1. Introduction
Climate change is increasingly affecting agriculture, but at the same time, the world population is growing, which means that it is necessary to promote the efficiency and productivity of farming. As a result, data-based decision-making plays a crucial role in agriculture, ensuring efficient farming. This also applies to the management of commercial fruit orchards. During the spring, auditing flowering intensity is important for understanding the necessary actions of orchard management [
1]. Flowering influences orchard fertilizing and pruning strategy and the necessity of flower and fruitlet thinning that affects fruit quality and stability of yielding year by year, etc. [
2,
3]. In the end, such information gives the possibility to be better prepared for harvest time—arranging workforce, managing storage facilities, selling activities, etc. Therefore, it is necessary to have tools already in the springtime to estimate flowering intensity and to predict fruit yields [
1].
Yield prediction can be performed using regression models based on the detected number of flowers, fruitlets, or fruits depending on prediction time. Therefore, yield prediction depends on the accuracy of object counting, which is completed by artificial intelligence (AI) using photos collected by agrobots and unmanned aerial vehicles (UAVs). However, the real number of objects must be predicted because AI counts only visible objects, but many flowers, fruitlets, and fruits are hidden in the foliage of trees (observational error) or are invisible from the side of image capture. The real number of objects can be estimated using a linear regression model processing the number of objects detected by computer vision. This approach was applied by Lin, J. et al. (2024) [
4] to count lychee flowers and by Cai, E. et al. (2021) [
5] to count panicles of Sorghum plants. The linear regression model was applied to predict the real number of fruits too, as follows: Nisar, H. et al. (2015) [
6] predicted the yield of dragon fruits, but Brio, D. et al. (2023) [
7] predicted the yield of apples and pears.
Brio, D. et al. (2023) [
7] completed a comprehensive analysis of fruit counting using computer vision. Their experiment showed that the Pearson correlation for manually counted fruits per tree and the count detected by a deep learning model trained from image analysis was up to 0.88 and 0.73 for apples and pears, respectively. Meanwhile, Farjon, G. et al. (2019) [
8] indicated a Pearson correlation of 0.78–0.93 for counting apple flowers. But, Linker, R. (2016) [
9] investigated the accuracy dependence on two or six photos per tree captured from different sides. He concluded that the usage of images from only one side of the tree does not worsen the results significantly.

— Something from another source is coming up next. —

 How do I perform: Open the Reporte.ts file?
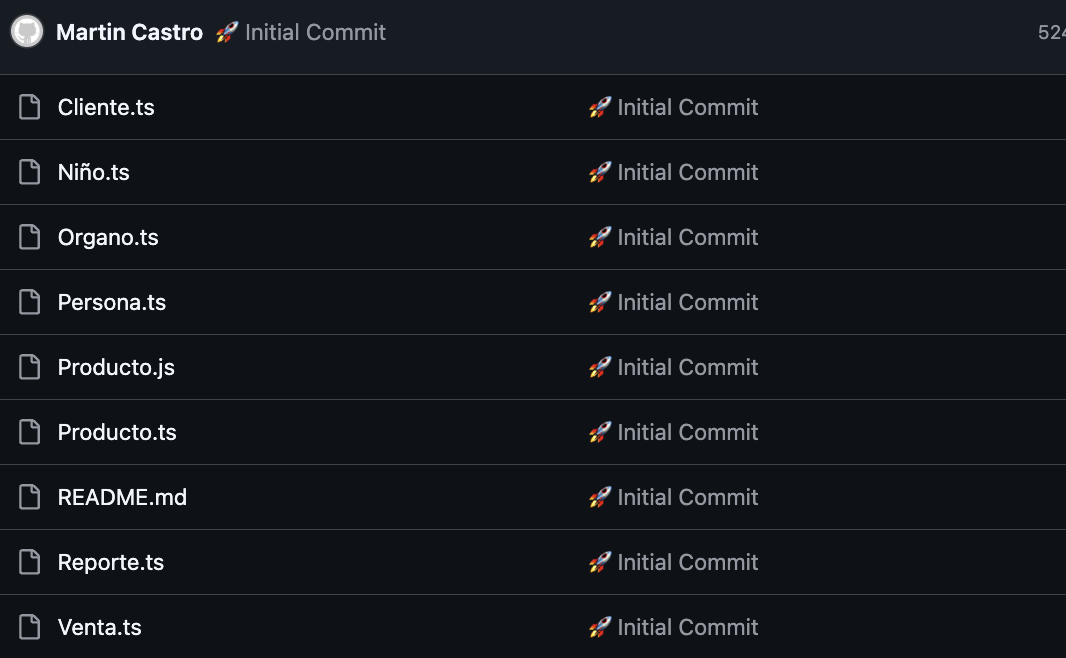[111, 562]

While the observation error depends on environmental conditions and remote sensing, the measurement error depends on the accuracy of AI. The modern development of AI primarily relies on data-based methods. For example, Brio, D. et al. (2023) [
7] applied YOLOv5s6 and YOLOv7 for apple and pear counting, but Lin, J. et al. (2023) [
4] applied YOLACT++ for litchi (
Litchi chinensis) flower counting. However, the data-based solutions require large amounts of data to train AI. Meanwhile, the annotation of flowers is a time-consuming process because it is hard to distinguish individual flowers in photos due to the low resolution of images, noise-flowers in the background, and the density of flowers in panicles. Our pilot test showed that image annotation takes approximately 15 min per image (320 × 320 px) with flowers of apples.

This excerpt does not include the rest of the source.